/---

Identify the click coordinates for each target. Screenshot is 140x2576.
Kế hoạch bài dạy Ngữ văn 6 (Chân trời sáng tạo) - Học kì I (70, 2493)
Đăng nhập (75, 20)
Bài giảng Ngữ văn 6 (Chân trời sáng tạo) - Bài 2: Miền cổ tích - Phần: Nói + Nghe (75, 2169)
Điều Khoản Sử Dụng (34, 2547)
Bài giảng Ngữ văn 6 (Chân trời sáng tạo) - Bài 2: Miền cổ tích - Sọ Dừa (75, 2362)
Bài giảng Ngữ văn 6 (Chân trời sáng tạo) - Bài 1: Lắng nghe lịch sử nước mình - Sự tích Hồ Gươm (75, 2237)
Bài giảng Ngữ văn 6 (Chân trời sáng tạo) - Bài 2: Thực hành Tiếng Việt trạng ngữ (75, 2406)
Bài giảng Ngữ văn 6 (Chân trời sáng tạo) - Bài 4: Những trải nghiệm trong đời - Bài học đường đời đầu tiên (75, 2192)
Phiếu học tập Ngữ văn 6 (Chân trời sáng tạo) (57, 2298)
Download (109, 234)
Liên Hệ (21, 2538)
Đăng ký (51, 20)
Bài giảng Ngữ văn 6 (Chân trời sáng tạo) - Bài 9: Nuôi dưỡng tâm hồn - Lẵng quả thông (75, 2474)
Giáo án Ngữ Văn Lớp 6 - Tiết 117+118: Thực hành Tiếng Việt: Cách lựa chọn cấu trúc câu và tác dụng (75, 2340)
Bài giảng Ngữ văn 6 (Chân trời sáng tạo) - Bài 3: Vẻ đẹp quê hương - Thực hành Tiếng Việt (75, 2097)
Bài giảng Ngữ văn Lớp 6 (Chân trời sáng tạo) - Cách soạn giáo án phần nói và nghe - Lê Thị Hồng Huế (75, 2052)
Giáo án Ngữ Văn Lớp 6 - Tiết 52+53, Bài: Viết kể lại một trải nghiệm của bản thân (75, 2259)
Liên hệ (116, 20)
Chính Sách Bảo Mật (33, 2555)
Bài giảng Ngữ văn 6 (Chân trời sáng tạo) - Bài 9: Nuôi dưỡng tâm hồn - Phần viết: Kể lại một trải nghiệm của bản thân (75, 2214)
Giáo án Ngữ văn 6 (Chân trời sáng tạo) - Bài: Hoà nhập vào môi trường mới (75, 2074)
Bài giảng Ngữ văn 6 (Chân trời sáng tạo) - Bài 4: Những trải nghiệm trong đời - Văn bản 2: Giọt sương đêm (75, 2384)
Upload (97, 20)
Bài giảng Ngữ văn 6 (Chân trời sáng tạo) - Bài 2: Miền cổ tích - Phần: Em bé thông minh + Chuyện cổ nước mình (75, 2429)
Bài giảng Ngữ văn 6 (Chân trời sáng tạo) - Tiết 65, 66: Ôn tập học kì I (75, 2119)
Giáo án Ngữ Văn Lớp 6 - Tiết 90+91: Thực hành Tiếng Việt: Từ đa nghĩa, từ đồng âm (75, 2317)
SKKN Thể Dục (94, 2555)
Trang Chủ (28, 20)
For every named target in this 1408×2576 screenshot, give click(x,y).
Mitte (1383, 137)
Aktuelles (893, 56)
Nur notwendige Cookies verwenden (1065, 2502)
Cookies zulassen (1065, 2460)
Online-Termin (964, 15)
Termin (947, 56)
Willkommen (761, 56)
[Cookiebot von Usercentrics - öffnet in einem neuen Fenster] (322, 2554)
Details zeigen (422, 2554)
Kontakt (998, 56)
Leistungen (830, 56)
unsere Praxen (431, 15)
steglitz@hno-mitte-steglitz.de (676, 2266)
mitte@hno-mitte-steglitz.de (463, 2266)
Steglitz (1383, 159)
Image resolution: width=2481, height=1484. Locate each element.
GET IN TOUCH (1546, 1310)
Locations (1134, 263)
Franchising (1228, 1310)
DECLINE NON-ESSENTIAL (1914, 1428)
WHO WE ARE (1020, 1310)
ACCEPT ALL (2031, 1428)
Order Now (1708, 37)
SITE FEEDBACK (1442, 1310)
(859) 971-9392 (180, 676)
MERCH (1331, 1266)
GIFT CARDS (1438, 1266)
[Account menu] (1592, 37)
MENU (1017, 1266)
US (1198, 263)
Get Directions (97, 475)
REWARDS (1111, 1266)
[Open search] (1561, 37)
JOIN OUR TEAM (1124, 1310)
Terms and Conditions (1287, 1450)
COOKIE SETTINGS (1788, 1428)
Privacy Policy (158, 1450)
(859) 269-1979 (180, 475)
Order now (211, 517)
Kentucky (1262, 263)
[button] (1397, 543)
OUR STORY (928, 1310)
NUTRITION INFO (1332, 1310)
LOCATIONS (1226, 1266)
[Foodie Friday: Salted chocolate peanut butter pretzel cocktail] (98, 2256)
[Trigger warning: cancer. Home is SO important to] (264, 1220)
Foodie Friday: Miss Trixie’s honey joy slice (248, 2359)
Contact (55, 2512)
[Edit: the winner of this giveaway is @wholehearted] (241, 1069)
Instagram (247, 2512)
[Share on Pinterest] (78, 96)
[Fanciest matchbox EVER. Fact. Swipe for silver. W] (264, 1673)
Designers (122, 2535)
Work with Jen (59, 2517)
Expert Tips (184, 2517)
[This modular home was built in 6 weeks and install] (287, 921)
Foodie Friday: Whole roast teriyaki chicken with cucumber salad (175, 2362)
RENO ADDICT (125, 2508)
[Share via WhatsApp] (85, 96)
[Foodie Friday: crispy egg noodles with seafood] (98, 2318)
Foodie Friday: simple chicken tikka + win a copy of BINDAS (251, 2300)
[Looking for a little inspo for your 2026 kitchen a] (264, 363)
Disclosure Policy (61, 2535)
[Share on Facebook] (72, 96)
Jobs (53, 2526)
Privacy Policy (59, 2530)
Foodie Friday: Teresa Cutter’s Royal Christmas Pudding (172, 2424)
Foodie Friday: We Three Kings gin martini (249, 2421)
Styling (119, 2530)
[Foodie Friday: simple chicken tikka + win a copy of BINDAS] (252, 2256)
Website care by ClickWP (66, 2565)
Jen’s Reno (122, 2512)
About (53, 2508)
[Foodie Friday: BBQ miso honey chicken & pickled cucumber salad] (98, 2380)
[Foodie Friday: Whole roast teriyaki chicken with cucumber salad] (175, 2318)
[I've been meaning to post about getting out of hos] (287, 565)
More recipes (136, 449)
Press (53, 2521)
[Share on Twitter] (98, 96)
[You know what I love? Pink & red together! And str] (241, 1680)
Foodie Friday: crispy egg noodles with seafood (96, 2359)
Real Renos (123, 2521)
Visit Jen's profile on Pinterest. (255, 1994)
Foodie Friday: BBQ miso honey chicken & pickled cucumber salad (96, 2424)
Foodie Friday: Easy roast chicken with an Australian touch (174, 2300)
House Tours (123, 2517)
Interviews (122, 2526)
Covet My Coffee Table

\---

Please reproduce the lines from the line with "Privacy Policy (158, 1450)" to the line with "Real Renos (123, 2521)", both ends included, exactly as they appear above.

__Your solution__:
Privacy Policy (158, 1450)
(859) 269-1979 (180, 475)
Order now (211, 517)
Kentucky (1262, 263)
[button] (1397, 543)
OUR STORY (928, 1310)
NUTRITION INFO (1332, 1310)
LOCATIONS (1226, 1266)
[Foodie Friday: Salted chocolate peanut butter pretzel cocktail] (98, 2256)
[Trigger warning: cancer. Home is SO important to] (264, 1220)
Foodie Friday: Miss Trixie’s honey joy slice (248, 2359)
Contact (55, 2512)
[Edit: the winner of this giveaway is @wholehearted] (241, 1069)
Instagram (247, 2512)
[Share on Pinterest] (78, 96)
[Fanciest matchbox EVER. Fact. Swipe for silver. W] (264, 1673)
Designers (122, 2535)
Work with Jen (59, 2517)
Expert Tips (184, 2517)
[This modular home was built in 6 weeks and install] (287, 921)
Foodie Friday: Whole roast teriyaki chicken with cucumber salad (175, 2362)
RENO ADDICT (125, 2508)
[Share via WhatsApp] (85, 96)
[Foodie Friday: crispy egg noodles with seafood] (98, 2318)
Foodie Friday: simple chicken tikka + win a copy of BINDAS (251, 2300)
[Looking for a little inspo for your 2026 kitchen a] (264, 363)
Disclosure Policy (61, 2535)
[Share on Facebook] (72, 96)
Jobs (53, 2526)
Privacy Policy (59, 2530)
Foodie Friday: Teresa Cutter’s Royal Christmas Pudding (172, 2424)
Foodie Friday: We Three Kings gin martini (249, 2421)
Styling (119, 2530)
[Foodie Friday: simple chicken tikka + win a copy of BINDAS] (252, 2256)
Website care by ClickWP (66, 2565)
Jen’s Reno (122, 2512)
About (53, 2508)
[Foodie Friday: BBQ miso honey chicken & pickled cucumber salad] (98, 2380)
[Foodie Friday: Whole roast teriyaki chicken with cucumber salad] (175, 2318)
[I've been meaning to post about getting out of hos] (287, 565)
More recipes (136, 449)
Press (53, 2521)
[Share on Twitter] (98, 96)
[You know what I love? Pink & red together! And str] (241, 1680)
Foodie Friday: crispy egg noodles with seafood (96, 2359)
Real Renos (123, 2521)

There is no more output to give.